Le virage qu'ont emprunté les institutions en privilégiant un cinéma plus «commercial» au cours des récentes années se révèle d'autant plus ironique aux yeux de la réalisatrice que les produits audiovisuels - même populaires - ne génèrent jamais de profits dans les coffres de l'État.

Régulièrement, cette discussion revient. Quelle orientation devrions-nous donner à notre cinématographie nationale? Comment trouver l'équilibre entre les productions à vocation populaire et les démarches d'auteur plus soutenues? Où est l'espace de réflexion nécessaire à une époque où tous les «produits» culturels se consomment instantanément de façon «égale»?

«Je suis en colère que l'on ferme les yeux sur les drames humains qui se cachent derrière des politiques injustes et injustifiables», renchérit Marquise Lepage.

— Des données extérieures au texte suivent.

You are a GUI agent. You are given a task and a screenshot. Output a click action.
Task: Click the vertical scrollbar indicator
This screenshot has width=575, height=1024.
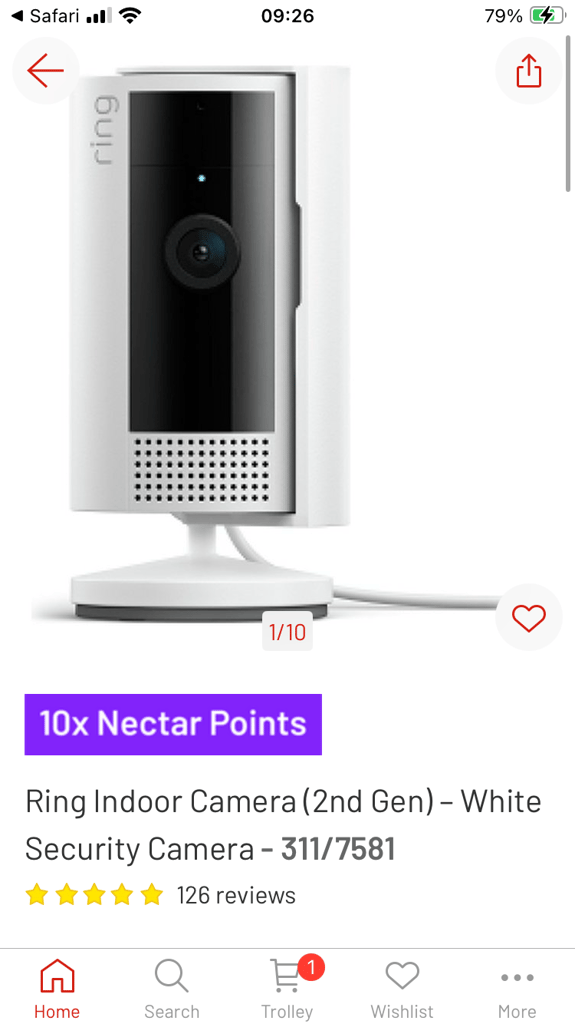tap(568, 111)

J'ai un fils écrasé par les temples à finances
Où il ne peut entrer
Et par ceux des paroles
D'où il ne peut sortir...

- Félix Leclerc (L'alouette en colère)

Salut Marcel.

Une voix de moins dans la bible

Le drame n'est pas du tout de même nature - il n'y a pas eu mort d'homme - mais l'onde de choc a néanmoins été fortement ressentie dans le milieu du cinéma international. Après 31 ans de service, Todd McCarthy, critique en chef du journal spécialisé Variety, a été remercié, la vénérable institution préférant désormais faire appel à des journalistes pigistes, payés moins cher. Cette nouvelle peut sembler banale. Elle ne l'est pas.

Variety, auquel collabore notamment notre collègue de The Gazette Brendan Kelly, est la bible du milieu du cinéma. Dans un grand festival, ou lors d'un marché du film, le premier réflexe des professionnels au petit matin est de mettre la main sur l'édition quotidienne que publie le journal pour l'occasion, histoire d'être au parfum de la moindre rumeur entourant un film. Grands pushers de buzz en tous genres, les journalistes du Variety ne font pas le goût, mais ils ont une influence certaine, spécialement sur le marché américain.

Les valeurs artistiques de chaque production sont évaluées, mais aussi son potentiel commercial. D'où l'intérêt des pros. La rumeur favorable ayant entouré The Young Victoria, le film de Jean-Marc Vallée, est d'ailleurs née l'an dernier d'une recension positive dans le Variety au marché du film tenu en marge du Festival de Berlin.

McCarthy faisait figure d'autorité absolue, lui dont le mandat était de recenser les films les plus importants, les plus attendus. L'annonce de son renvoi a suscité un tollé dans la blogosphère. L'éminent critique Roger Ebert a spontanément annoncé sur Twitter l'annulation de son abonnement. Il est toutefois revenu sur sa décision en constatant que d'autres plumes respectables allaient quand même s'y faire valoir.

Cette nouvelle est en tout cas symptomatique de la profonde transformation du monde des médias sur le plan économique. Et tout autant dans son rapport avec la fonction de critique, surtout dans la manière dont celle-ci s'exerce aux États-Unis. Pour combien de temps encore?

De l'autodestruction?

Certains observateurs ont vu dans la victoire de The Hurt Locker sur Avatar aux Oscars un geste d'autodestruction du milieu hollywoodien. Comment peut-on voter contre un film qui, d'une certaine manière, assure la pérennité de votre milieu, voire même sa survie? Non, le cinéma américain ne s'est pas fait hara-kiri parce que le film de Kathryn Bigelow a décroché dimanche les plus grands honneurs. En principe, un vote n'est pas un geste corporatif. Plutôt un élan du coeur. Quand on célèbre l'excellence, on fait habituellement fi des chiffres pour se concentrer sur la production ressemblant davantage à l'idée qu'on se fait d'un grand film. Visiblement, The Hurt Locker avait plus de mérites qu'Avatar aux yeux des membres votants. On peut être d'accord ou pas. Hollywood n'en mourra pas pour autant.